In view of this legacy, "The Sixties" is truly an example of the attempt to "transfer the enduring guilt of [the Left's] bloodstained past into the golden innocence of its redemptive future."
When the expected revolution did not occur and the war ended, the anti-war movement of the 1960s fragmented. Most moved on to new fads physical fitness, eastern religions, environmentalism, entrepreneurship, and yuppiedom in general. Others practiced Franz Fanon's concept of revolutionary violence, e.g., the Weather Underground or this and that "liberation army," surfacing periodically in some Keystone Kops caper reminiscent of World War II Japanese soldiers on Pacific islands who, unaware that the war had ended, fought on as best as they could.
Still others began what the German New Leftist Rudi Dutschke called the "long march through the institutions." From their tenured positions on university campuses, they now inculcate into new generations of students the idea that the United States is irredeemably racist and oppressive. From their positions in the news and entertainment industry, they wage the "culture wars." And from the executive branch, they corrupt the American Republic by means of the moral relativism they imbibed during this most corrupt of decades.

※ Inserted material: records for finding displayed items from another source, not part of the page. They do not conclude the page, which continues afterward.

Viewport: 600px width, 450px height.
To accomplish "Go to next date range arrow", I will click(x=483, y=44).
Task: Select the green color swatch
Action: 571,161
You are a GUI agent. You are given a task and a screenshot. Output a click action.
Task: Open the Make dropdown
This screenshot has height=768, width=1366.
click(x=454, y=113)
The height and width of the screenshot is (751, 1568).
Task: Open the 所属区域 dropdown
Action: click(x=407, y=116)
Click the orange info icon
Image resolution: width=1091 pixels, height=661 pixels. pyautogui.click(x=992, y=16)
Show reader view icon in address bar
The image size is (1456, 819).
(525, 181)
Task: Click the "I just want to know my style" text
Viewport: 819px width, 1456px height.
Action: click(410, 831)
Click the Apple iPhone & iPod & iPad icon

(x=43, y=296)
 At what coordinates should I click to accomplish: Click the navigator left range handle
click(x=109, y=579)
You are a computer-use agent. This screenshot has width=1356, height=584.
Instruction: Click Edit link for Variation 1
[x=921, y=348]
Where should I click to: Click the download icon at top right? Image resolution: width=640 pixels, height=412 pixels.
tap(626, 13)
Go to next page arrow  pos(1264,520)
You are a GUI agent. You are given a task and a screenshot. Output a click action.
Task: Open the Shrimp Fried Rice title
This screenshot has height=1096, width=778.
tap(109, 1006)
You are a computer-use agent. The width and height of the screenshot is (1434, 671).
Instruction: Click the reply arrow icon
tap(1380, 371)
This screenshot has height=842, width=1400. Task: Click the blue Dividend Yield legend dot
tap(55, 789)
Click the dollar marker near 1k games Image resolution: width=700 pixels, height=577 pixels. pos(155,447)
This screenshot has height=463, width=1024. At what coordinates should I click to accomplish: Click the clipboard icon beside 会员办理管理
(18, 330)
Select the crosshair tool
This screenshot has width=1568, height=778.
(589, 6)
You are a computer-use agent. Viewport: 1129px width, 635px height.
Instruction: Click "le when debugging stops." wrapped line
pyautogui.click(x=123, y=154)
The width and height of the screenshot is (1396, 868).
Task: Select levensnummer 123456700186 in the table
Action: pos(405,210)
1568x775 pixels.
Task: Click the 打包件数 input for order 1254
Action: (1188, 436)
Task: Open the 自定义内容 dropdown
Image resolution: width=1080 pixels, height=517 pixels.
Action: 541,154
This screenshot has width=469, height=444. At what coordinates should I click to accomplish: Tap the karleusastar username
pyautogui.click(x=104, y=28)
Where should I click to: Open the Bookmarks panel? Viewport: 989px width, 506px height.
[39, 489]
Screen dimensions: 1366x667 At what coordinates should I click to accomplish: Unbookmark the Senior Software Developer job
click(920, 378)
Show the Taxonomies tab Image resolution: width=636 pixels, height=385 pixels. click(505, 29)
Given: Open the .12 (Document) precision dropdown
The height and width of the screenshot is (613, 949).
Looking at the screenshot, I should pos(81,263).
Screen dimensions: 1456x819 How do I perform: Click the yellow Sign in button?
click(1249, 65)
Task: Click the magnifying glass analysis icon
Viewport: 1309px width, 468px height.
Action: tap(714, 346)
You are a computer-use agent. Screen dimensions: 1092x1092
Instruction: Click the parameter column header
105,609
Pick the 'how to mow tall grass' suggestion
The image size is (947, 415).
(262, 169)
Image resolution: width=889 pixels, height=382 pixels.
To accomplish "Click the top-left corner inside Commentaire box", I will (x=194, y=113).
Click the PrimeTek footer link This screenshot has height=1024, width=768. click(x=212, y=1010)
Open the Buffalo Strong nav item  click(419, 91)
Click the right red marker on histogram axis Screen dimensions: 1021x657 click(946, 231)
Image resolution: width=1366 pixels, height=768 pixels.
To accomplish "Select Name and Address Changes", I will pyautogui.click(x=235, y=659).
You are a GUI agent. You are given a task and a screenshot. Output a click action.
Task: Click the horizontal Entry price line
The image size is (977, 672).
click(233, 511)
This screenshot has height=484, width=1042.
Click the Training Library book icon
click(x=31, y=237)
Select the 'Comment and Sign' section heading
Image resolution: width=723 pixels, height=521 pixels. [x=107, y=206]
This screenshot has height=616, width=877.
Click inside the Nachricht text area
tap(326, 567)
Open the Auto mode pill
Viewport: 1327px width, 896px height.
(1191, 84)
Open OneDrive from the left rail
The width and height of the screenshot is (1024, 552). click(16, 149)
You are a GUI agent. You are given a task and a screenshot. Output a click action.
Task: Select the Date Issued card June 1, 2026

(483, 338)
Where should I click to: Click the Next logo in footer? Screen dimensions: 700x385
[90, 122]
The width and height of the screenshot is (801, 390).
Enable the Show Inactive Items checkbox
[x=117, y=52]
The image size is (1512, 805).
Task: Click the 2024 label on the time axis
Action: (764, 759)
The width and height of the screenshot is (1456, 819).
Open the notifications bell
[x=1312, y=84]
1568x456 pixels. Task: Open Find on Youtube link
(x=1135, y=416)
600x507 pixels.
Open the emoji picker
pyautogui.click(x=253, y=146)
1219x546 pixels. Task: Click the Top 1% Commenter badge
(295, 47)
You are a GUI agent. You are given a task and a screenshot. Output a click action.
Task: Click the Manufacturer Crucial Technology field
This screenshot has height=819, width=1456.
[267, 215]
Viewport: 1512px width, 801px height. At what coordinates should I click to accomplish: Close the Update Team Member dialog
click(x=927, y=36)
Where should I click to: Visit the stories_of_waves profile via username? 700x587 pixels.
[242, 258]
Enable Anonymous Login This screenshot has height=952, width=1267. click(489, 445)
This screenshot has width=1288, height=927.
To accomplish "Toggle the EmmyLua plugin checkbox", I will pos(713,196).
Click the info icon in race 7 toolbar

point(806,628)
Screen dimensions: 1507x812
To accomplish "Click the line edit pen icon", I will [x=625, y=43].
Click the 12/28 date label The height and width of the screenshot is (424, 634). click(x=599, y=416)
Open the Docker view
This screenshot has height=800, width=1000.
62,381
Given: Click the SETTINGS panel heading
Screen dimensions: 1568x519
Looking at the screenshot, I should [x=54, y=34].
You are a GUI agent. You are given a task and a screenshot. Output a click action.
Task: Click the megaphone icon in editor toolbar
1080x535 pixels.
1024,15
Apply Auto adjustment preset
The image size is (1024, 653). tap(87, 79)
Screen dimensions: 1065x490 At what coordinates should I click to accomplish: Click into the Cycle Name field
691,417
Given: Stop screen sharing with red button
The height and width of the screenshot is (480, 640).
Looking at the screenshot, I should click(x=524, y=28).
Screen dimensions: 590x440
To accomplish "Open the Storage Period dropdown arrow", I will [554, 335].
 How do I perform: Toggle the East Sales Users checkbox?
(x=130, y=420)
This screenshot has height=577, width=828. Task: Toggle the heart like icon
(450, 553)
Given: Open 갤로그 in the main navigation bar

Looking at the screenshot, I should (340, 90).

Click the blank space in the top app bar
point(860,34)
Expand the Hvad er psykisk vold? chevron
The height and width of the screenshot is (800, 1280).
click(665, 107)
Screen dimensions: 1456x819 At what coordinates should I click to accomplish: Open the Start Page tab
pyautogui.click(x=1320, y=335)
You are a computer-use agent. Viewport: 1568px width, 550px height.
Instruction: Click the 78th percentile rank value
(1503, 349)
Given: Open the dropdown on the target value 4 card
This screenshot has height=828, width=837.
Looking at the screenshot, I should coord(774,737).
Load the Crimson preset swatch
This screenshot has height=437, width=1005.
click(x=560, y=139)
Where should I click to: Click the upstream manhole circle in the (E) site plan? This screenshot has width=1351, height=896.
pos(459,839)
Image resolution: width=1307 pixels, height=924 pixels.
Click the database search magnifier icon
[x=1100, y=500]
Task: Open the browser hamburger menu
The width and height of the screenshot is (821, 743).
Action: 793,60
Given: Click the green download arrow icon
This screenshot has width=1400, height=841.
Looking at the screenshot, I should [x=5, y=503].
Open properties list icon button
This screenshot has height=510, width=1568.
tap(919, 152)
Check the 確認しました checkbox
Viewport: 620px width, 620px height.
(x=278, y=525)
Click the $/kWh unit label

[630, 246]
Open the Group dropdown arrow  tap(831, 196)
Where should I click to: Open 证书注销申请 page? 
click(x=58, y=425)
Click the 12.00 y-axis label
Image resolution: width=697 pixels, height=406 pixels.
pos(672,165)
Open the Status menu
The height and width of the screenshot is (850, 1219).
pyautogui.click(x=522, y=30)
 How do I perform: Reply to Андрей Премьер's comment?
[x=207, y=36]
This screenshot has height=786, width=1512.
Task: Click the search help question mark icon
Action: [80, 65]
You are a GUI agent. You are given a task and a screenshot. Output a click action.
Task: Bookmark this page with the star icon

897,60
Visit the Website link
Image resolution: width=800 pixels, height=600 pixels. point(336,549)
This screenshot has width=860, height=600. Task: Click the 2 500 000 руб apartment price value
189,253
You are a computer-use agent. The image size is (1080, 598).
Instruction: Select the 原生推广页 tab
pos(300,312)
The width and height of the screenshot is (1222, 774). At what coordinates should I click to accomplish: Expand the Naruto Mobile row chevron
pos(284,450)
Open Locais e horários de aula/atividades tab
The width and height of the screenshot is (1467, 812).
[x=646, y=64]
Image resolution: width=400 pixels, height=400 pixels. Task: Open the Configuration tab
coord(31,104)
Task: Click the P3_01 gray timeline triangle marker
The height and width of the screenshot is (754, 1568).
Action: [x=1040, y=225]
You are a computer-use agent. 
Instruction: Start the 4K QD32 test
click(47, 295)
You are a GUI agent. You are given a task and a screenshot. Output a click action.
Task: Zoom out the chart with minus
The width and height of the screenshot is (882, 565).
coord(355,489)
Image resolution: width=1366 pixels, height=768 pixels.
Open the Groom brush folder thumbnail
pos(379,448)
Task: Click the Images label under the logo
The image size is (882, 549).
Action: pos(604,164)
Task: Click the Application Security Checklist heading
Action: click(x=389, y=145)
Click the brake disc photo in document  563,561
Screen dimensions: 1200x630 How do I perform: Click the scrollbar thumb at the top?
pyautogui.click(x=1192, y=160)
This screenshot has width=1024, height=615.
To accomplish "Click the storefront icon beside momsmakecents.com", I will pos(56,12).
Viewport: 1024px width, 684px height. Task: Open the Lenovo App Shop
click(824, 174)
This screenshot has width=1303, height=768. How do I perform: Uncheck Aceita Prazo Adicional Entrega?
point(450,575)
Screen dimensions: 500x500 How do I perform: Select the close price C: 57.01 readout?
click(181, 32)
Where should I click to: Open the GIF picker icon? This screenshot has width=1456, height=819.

For many of us, what is most unforgivable about the "idealists" celebrated in "The Sixties" is that many of them actively worked for the defeat of American forces in Vietnam, and most of the rest acquiesced in their enterprise. One of the little revisionist lies perpetuated by the mini-series is that while the protesters opposed the war, they did not have anything against those who fought it. This lie is refuted not only by the actions and rhetoric of the protesters at the time, but also by the personal experiences of countless Vietnam veterans. It is truly disingenuous to claim otherwise.
For at least a decade now, there has been talk of "healing the divisions" of the '60s. In my view, there are two groups from the decade who stand in the way of any such reconciliation: the opportunists whose "idealistic" opposition to the war was merely a cynical ploy to cloak concern for their personal safety; and those who continue to believe that by protesting the war, they were somehow morally superior to those who fought in it.
My attitude toward the first group is summed up by an observation of John Stuart Mill, the quintessential 19th century liberal. "War is an ugly thing," he wrote, "but not the ugliest of things; the decayed and degraded state of moral and patriotic feeling which thinks nothing worth a war, is worse. A man who has nothing which he cares more about than he does about his personal safety is a miserable creature who has no chance at being free, unless made and kept so by the exertions of better men than himself."
As for the second group, I would echo the even more eloquent remark of my friend Jim Webb, recipient of the Navy Cross for heroism in Vietnam, former Secretary of the Navy, and best-selling novelist, when asked by a radio talk show host his thoughts about Jane Fonda. "If she was on fire," he said, "I wouldn't cross the street to urinate on her." Only he didn't say "urinate." I wish I had said it first.